/L8Again

Musings about distributed data infrastructure, cloud, high performance computing, and a bit of philosophy.

I am interested in high performance computing in general, and more specifically distributed systems and cloud services (admittedly biased towards AWS). I work in the data infrastructure team of a social media company that handles user generated content (UGC) for major retailer sites.

Full consistency lag for eventually consistent systems

A system is said to be fully consistent, when all nodes in a distributed system have the same state of the data. So, if record A is in State S on one node, then we know that it is in the same state in all its replicas.

Now that we are on the same page, let's answer the following questions.

When is the last time my system was fully consistent?

The correct answer is - maybe never. Maybe your throughput is so massive, there may be no point in time when you can say a system is fully consistent. But, the correct question to ask is maybe this:

When is the last time before which I can be assured that all updates were fully consistent on all nodes?

That is a slightly different question. So, while my system may not be fully consistent at this very moment, how far back do I have to go in time when all the updates are consistent? In other words, what is the full consistency lag?
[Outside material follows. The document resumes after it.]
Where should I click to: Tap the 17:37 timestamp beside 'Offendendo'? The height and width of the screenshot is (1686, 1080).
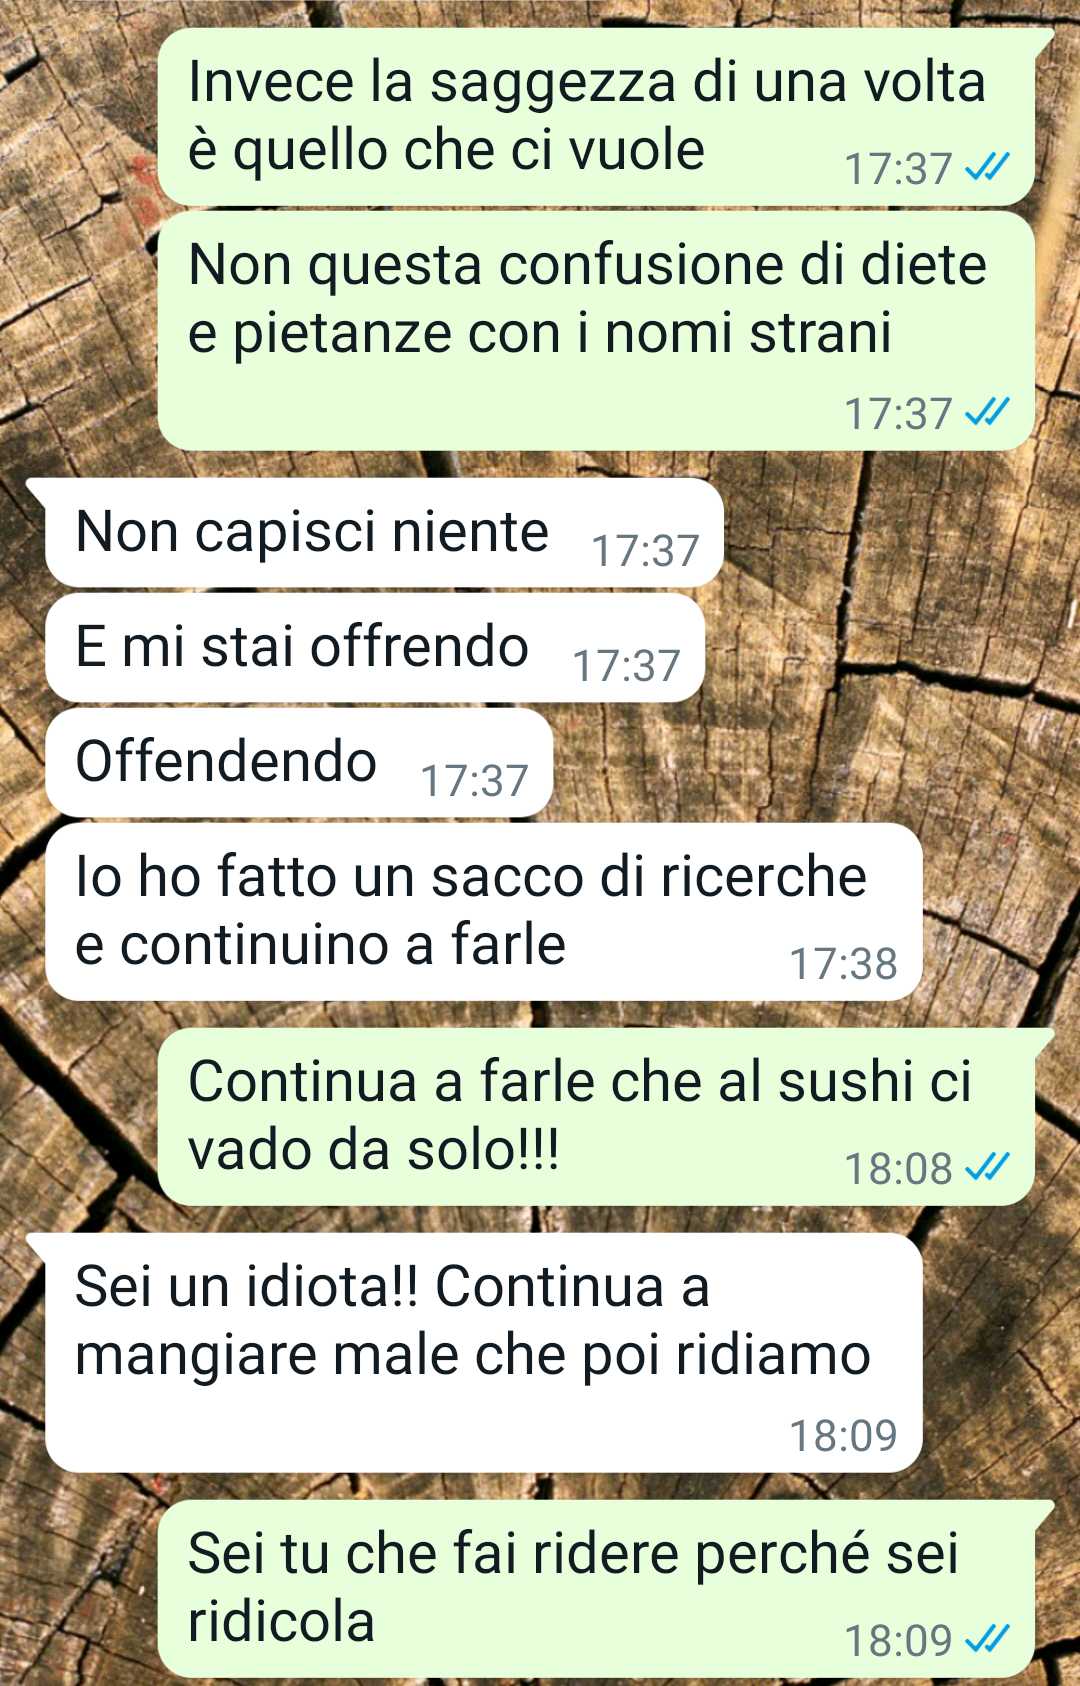coord(474,781)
To me, this is a vital metric for an AP system. In the practical world there is always a tolerance level for how long a particular row can remain inconsistent. Facebook, for example, can tolerate eventually consistent comments on a given story for only so long, until its users start questioning the wisdom of it all. So, while your buddy may not see the comment you posted instantly, he may see it 2 seconds later than you see it - which is fine. However, 10 minutes? Maybe, that's ok too, but now some people need to be alerted. So, the question arises what are your SLAs, and how can you make sure you keep your promises to your customer. Promises, such as, your system will be fully consistent within, say 5 minutes.

I was actually surprised when I couldn't find anything similar out-of-the-box. So, here is one way of calculating full consistency lag on Cassandra: 

Tf = Time no hints were found on any node
rpc_timeout = Maximum timeout in cassandra that nodes will use when communicating with each other.

FCL = Full Consistency Lag

FCL = Tf - rpc_timeout

The concept of Hinted Handoffs was introduced in Amazon's dynamo paper as a way of handling failure. This is what Cassandra leverages for fault-tolerant replication. Basically, if a write is made to a replica node, which is down, then Cassandra will write a "hint" to the coordinator node, and try again in a configured amount of time.

We exploit this feature of cassandra to get us our full consistency lag. The main idea is to poll all the nodes to see if they have any pending hints for other nodes. The time when they all report zero (Tf) is when we know that there are no failed writes, and the only pending writes are those that are in flight. So, subtracting the cassandra timeout (rpc_timeout) will give us our full consistency lag.

Now, that we have our full consistency lag, this metric can be used to alert the appropriate people when the cluster is lagging too far behind. 

Finally, you would want to graph this metric for monitoring.

Screen Shot 2014-02-04 at 6.15.47 AM.png

Note that in the above graph I artificially add a 5 minute lag to our rpc_timeout value. So, the ideal value should always be at 300 seconds. We, then, periodically poll for full consistency check every 300 seconds (or 5 minutes). You should tweak this value according to your needs. So, for our settings, the expected lag should remain consistent at 5 minutes, but you can see it spike at 10 minutes. All that really says is there was one time when we checked and found a few hints. The next time we checked (after 5 minutes in our case) all hints were taken care of. You can now set an alert in your system that should wake people up if this lag violates a given threshold - something that makes sense for your business.